RAG and knowledge
Embeddings, the SQLite vector store, chunking, and what actually gets indexed.
The knowledge subsystem gives the AI features semantic retrieval over locally ingested text. It is intentionally simple: ONNX embeddings, a single SQLite table of vectors, and brute-force cosine search. Like the rest of the AI stack, it is experimental.
Components
flowchart LR
DOC["Document or text"] --> KS[KnowledgeService]
KS -->|chunk| CH["Chunks 300-1000 chars"]
CH --> EMB["OnnxEmbeddingService<br/>bge-small"]
EMB --> VS["SqliteVectorStore<br/>knowledge.db"]
Q["Query"] --> KS
KS -->|embed + scan| VS
VS -->|top chunks| OUT["Context for generation"]
KnowledgeService (Mnemo.Infrastructure/Services/Knowledge/) is the facade: ingest, chunk, embed, search. Chunking normalizes whitespace (PDF line breaks, hyphenation), splits on paragraphs, merges small pieces and sentence-splits large ones into chunks of roughly 300 to 1000 characters. PDF text extraction uses PdfPig; scanned PDFs without a text layer yield nothing.
OnnxEmbeddingService runs the bge-small model through ONNX Runtime on CPU, with an in-process WordPiece tokenizer (max sequence 512, batches of 24), producing L2-normalized vectors.
SqliteVectorStore stores chunks in knowledge.db, one row per chunk: content, source ID, scope ID, JSON metadata, and the embedding as a float32 blob. Search embeds the query and scans the full table computing dot products. There is no vector index extension; this is fine at current scales and trivially debuggable, but it is linear in corpus size.

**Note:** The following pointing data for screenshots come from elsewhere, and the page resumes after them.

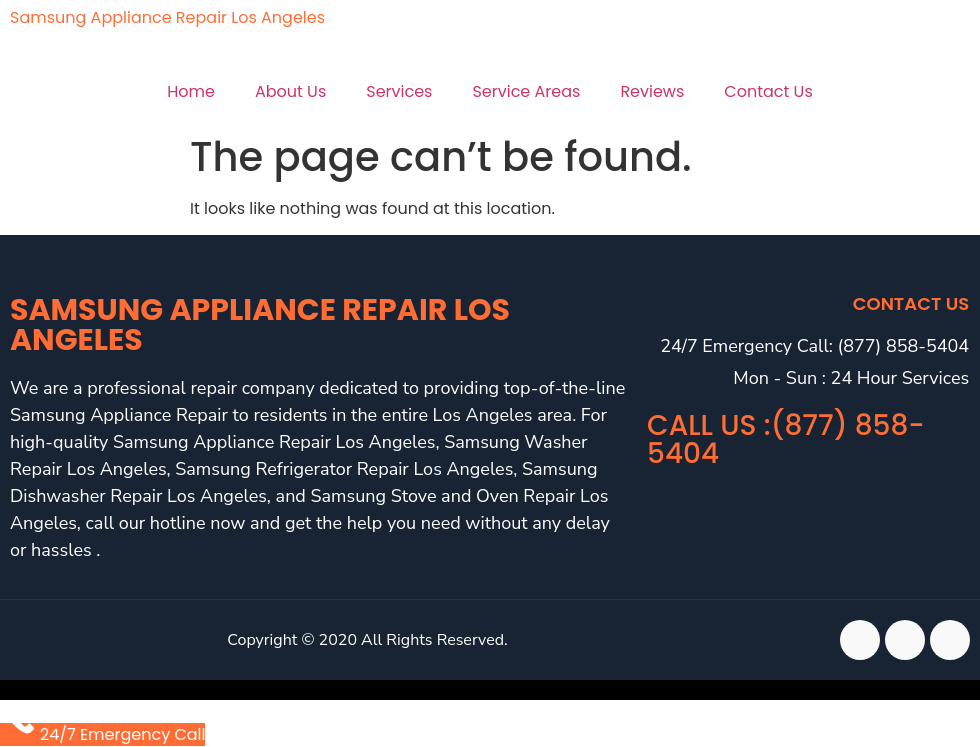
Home (191, 91)
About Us (290, 91)
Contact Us (768, 91)
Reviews (652, 91)
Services (399, 91)
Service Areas (526, 91)
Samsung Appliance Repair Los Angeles (167, 17)
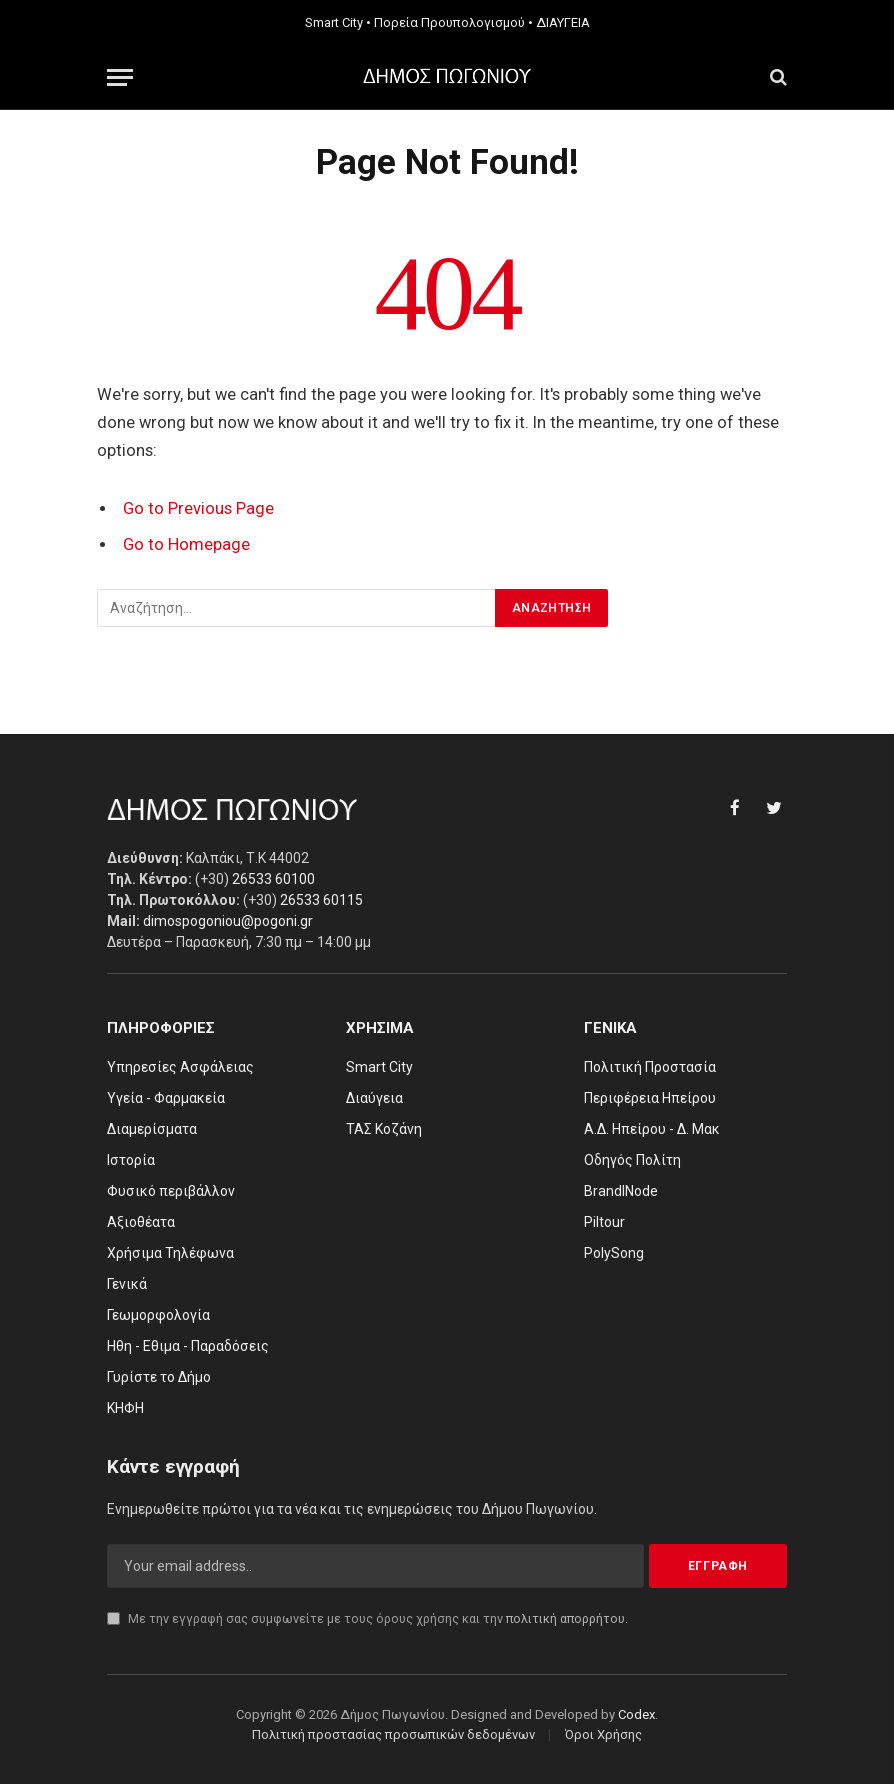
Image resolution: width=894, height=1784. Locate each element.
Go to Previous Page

Scopes partition the store. Learning paths ingest into a per-path scope, conversation memory into conv_mem_{conversationId}. Search is scoped, so one path’s materials never leak into another’s generation.
What is actually indexed
This is where expectations and code diverge most, so be precise:
| Source | Indexed? |
|---|---|
| Learning path file uploads | Yes, at path creation, when AI.EnableRAG is on |
| Long conversation memory | Yes, summaries embedded after enough turns |
| Notes | No automatic indexing on save or edit |
| Chat file attachments | No; the UI accepts files but never calls ingestion |
Consequences worth knowing: the notes AI tool’s semantic mode searches the global knowledge base, not notes, so it can return chunks that do not correspond to any note (the tool description says as much). And AIOrchestrator.GetRagContextAsync, which would inject retrieval into the main chat loop, exists but has no callers. The AI.EnableRAG setting therefore affects path generation and the semantic tool, not live chat.
Retrieval consumers
- Learning path generation:
GeneratePathTaskandGenerateUnitTasksearch the path’s scope and pass top chunks into schema-constrained generation. - Conversation memory:
ConversationMemoryInjectorrecalls semantically relevant summaries in long chats. - Notes tool semantic mode: global-scope search exposed to the assistant.
Where the code lives
| Concern | Path |
|---|---|
| Facade | Mnemo.Infrastructure/Services/Knowledge/KnowledgeService.cs |
| Embeddings | Mnemo.Infrastructure/Services/Knowledge/OnnxEmbeddingService.cs |
| Vector store | Mnemo.Infrastructure/Services/Knowledge/SqliteVectorStore.cs |
| Path ingestion | Mnemo.UI/Modules/Path/ (GeneratePathTask, GenerateUnitTask) |
| Memory | ConversationSummarizer, ConversationMemoryInjector, ConversationLongTermMemoryEmbedder in Mnemo.Infrastructure/Services/AI/ |